資産形成に係る各指標(住民一人当たり資産額歳入額対資産比率)については、これまで、資本投下を最小限に抑制してきた成果が全般的に表れている。引き続き、公共施設等総合管理計画及び個別施設計画に基づいた施設管理・最適化に努めていく。一方、資産の老朽化の度合いを示す有形固定資産減価償却率については、錦大橋の減価償却が始まったことにより、前年度比で1.4%増加したが、類似団体比では低い比率となった。本町では、多額の更新コストを要する橋梁について、橋梁長寿命化計画に基づく全橋梁(136橋梁)点検を実施している。
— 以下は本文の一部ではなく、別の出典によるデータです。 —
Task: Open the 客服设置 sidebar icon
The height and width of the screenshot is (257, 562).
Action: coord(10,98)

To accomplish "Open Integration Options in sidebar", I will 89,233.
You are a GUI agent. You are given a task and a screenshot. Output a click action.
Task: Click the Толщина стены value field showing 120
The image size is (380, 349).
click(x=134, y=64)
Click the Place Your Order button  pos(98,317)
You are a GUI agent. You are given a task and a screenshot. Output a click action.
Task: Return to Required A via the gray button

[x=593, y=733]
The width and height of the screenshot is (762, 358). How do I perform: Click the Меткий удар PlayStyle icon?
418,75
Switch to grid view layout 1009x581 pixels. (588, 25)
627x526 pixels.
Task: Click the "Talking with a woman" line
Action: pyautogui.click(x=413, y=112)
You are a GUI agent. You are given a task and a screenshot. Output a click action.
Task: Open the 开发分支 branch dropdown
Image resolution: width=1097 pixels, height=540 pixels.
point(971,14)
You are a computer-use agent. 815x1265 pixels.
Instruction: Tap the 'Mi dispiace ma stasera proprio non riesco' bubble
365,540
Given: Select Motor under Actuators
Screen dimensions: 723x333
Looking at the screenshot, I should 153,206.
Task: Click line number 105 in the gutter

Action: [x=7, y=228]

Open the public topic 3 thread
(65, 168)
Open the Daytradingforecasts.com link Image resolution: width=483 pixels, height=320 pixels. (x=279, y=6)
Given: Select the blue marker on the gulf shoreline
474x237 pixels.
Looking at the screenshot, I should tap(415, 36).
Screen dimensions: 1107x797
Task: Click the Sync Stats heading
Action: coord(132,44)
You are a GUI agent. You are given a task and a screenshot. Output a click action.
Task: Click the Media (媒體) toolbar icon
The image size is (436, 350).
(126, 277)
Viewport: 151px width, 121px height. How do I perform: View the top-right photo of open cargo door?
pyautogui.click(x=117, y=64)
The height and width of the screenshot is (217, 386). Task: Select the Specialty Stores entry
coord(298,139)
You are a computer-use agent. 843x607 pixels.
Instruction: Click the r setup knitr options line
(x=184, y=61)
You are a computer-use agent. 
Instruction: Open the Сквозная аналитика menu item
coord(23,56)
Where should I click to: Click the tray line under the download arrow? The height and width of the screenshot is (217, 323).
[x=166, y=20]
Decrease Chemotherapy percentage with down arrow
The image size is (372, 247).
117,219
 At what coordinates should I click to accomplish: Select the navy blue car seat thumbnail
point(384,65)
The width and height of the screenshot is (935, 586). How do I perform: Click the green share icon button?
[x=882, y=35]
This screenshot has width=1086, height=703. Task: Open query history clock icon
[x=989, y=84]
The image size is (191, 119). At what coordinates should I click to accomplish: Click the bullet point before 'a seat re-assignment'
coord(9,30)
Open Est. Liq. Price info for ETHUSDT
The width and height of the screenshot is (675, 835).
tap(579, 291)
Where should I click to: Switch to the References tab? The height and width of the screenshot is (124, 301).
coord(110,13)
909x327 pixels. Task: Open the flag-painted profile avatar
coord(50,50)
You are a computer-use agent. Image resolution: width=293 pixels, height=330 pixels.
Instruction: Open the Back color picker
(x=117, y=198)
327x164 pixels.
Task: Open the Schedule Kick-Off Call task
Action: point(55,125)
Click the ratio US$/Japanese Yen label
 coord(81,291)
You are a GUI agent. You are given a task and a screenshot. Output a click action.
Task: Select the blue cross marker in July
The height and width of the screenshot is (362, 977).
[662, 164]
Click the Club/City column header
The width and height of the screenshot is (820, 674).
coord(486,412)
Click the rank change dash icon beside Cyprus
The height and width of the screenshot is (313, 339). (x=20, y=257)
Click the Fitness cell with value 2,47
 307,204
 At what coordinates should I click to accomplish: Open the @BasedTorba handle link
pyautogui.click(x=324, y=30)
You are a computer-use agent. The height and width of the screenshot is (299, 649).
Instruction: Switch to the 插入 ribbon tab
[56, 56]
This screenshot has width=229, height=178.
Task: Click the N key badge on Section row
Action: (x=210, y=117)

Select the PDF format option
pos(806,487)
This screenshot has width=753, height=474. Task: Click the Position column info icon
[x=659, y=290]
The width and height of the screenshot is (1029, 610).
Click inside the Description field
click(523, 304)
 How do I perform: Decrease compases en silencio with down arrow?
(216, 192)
平成26年度に開始した橋梁点検は、現在、2サイクル目に入っており、早急に修繕が必要な4橋梁については、令和2年度から補修補強に既に取り掛かっている。今後、他の橋梁も修繕が見込まれることから、道路メンテナンス事業補助、公共施設等適正管理推進事業債、公共事業等債を活用しながら事業を実施し、一般財源相当額についても公共施設整備基金を取り崩しながら計画的な維持管理に努めていく。

④純資産比率(%)

⑤将来世代負担比率(%)

2.資産と負債の比率

現役世代以前の負担割合を示す純資産比率は、類似団体に比して低い比率に、将来世代の負担割合を示す将来世代負担比率は高い比率となった。本町の純資産変動計算書を見ると、道路改良事業を始めとした各種公共事業を国・県補助金を活用しながら実施できたこと、税収等の伸びや純行政コストの減少もあり、固定資産等形成分の変動額118百万円の増、余剰分88百万円の増となり、純資産は206百万円増加した。このことから、令和元年度は将来世代が利用可能な資産を蓄積できたといえる。また、本町では据置期間の設定が限度年数で設定してあるものが多く、累積償還・償却額の差額が生じ、将来世代負担比率に影響を与えているため、形成資産の性質を見ながら据置期間年数を見直していく必要がある。

⑥住民一人当たり行政コスト(万円)

3.行政コストの状況

住民一人当たり行政コストは、類似団体に比して低い数値となっした。本町は、定員適正化計画に基づく定員管理による人件費の抑制や資産形成(公共施設整備)の抑制により、人件費及び物件費等が低い傾向にある。一方、他会計繰出金については、547百万円であり、純行政コストに占める割合が約11%と高い水準にある。特に、公営企業(水道事業及び下水道事業)については一般会計からの基準外線入に財源依存している状況であり、今後の公営企業の経営に当たっては、資産形成の抑制や料金見直し、施設のダウンサイジング等を実施し、収益体制強化を図っていく必要がある。

⑦住民一人当たり負債額(万円)

⑧基礎的財政収支(百万円)

4.負債の状況

⑨受益者負担比率(%)

5.受益者負担の状況

受益者負担比率は、経常収益の21百万円増加に加え、算出式の分母である経常費用が136百万円減少したことで、前年度比0.6%の増となり、類似団体平均を上回った。経常費用の減は、職員人件費減少によるところが大きいため、一過性のものであるが、経常収益については、錦ネット通信事業費(町のインターネット接続サービス事業)における加入者の増によりインターネット使用料は前年度比4.4百万円の増となり、順調に事業黒字を拡大していることから、今後も一定の収益は見込める状況である。引き続き、インターネット接続サービスの加入者増の取り組みや未利用土地利活用の一環である土地の貸付による財産収入の増を図り、加えて、受益者負担の原則を鑑み、使用料を徴している施設の稼働率、回転率を踏まえながら、費用に応じた受益者負担を求めていく。